SA vs FM-index at a glance

Suffix Array FM-Index
Pattern count O(p log n) O(p log sigma)
Pattern locate O(p log n + occ) O(p + occ * s)
Space 5-9n bytes (SA + text) ~1.8n bytes
Original text needed? Yes No (self-index)
Construction O(n) O(n)

How the FM-index works

The FM-index combines three data structures:

1. BWT (Burrows-Wheeler Transform)

A reversible permutation of the text that groups similar contexts together.

2. Wavelet matrix

A succinct data structure over the BWT that answers "how many times does character c appear in BWT[0..k]?" in O(log sigma) time. This is the key to fast backward search.

3. Sampled suffix array

Stores every s-th suffix array position. To recover the actual text position of a match, the index walks backward via the BWT until it hits a sampled position. The locate_level parameter controls this tradeoff: lower = faster locate but more memory.

Processes the pattern right-to-left, one character per step, narrowing a range in the BWT. Each step requires one wavelet matrix rank query (O(log sigma)), so counting all occurrences of a length-p pattern takes O(p log sigma) time -- regardless of text length.


How the duplicate detection pipeline works

The pipeline combines several algorithms into an 8-stage process. For the full technical deep dive with pseudocode, complexity proofs, and optimization history, see the Algorithm Deep Dive.

Stage 1: SA-IS construction (O(n))

Builds suffix array in linear time. Pure Rust, works everywhere including WASM. Optional libsais/divsufsort backends for native speed.

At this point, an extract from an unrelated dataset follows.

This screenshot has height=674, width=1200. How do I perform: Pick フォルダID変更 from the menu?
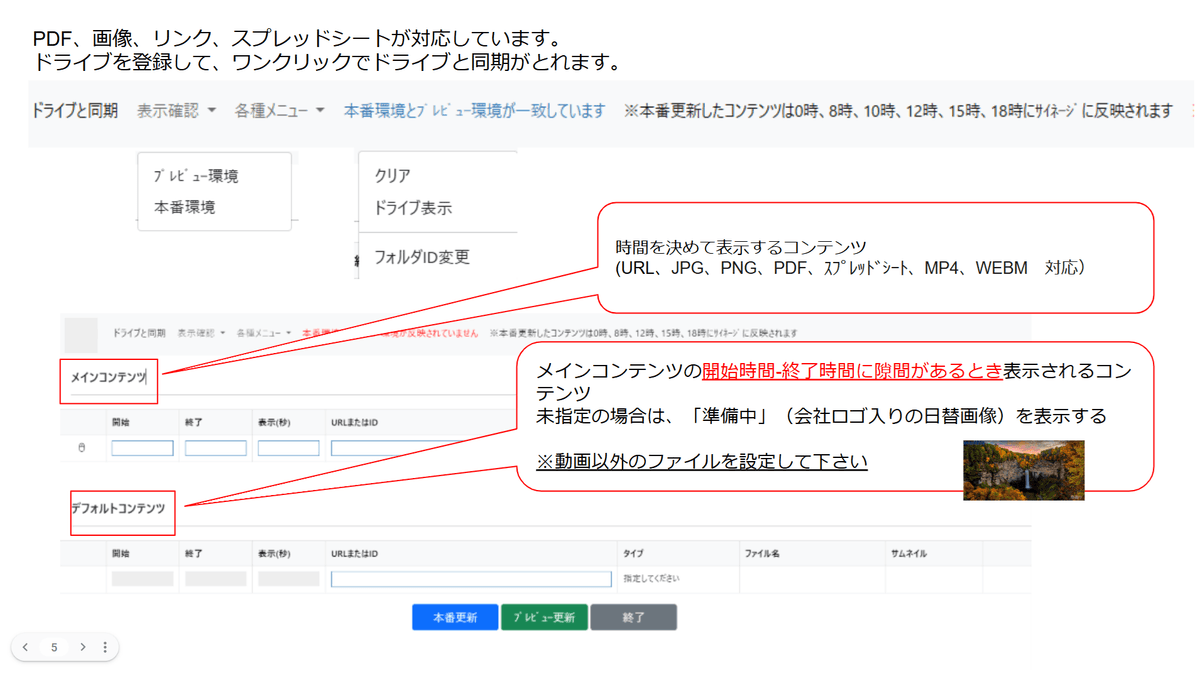tap(422, 257)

Stage 2: Kasai's LCP (O(n))

Computes longest common prefix array.

Stage 3: Boundary precomputation (O(n))

Identifies word starts/ends and sentence boundaries. Handles abbreviations (Mr., Dr., U.S.A.), decimal numbers, URLs, CJK punctuation, and ellipsis.

Stage 4: LCP walk (O(n x w))

Discovers repeated phrases by walking the LCP array once, only examining word-boundary-aligned positions. This replaces naive n-gram generation (which would be O(n x m) and produce millions of candidates).

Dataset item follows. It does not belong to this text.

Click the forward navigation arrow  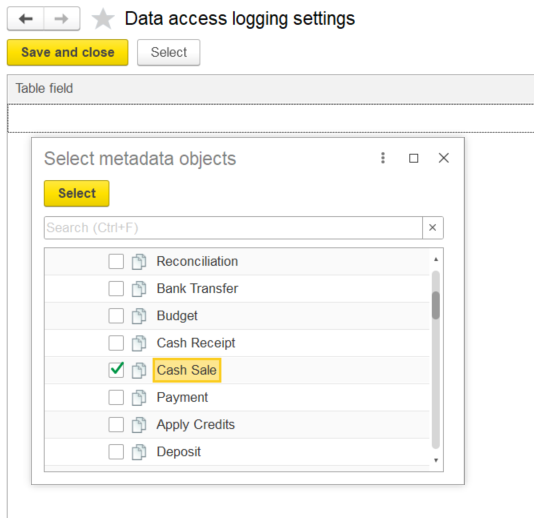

Stage 5: Aho-Corasick deduplication (O(P x L))

Builds an automaton from all discovered phrases and batch-removes shorter phrases that are substrings of longer ones with equal or higher counts. On the King James Bible: 165ms vs 178 seconds for the naive O(P^2) approach.

Stage 6: Interval merging (O(P log P))

Combines adjacent phrases that always co-occur into longer, more meaningful units. Sorted linear pass: 7.9ms vs 37.8 seconds for the naive O(P^2) approach.

Stage 7: Block detection (optional, O(n))

Finds large duplicated paragraphs/sections beyond the n-gram window. Removes contained n-gram phrases that are redundant.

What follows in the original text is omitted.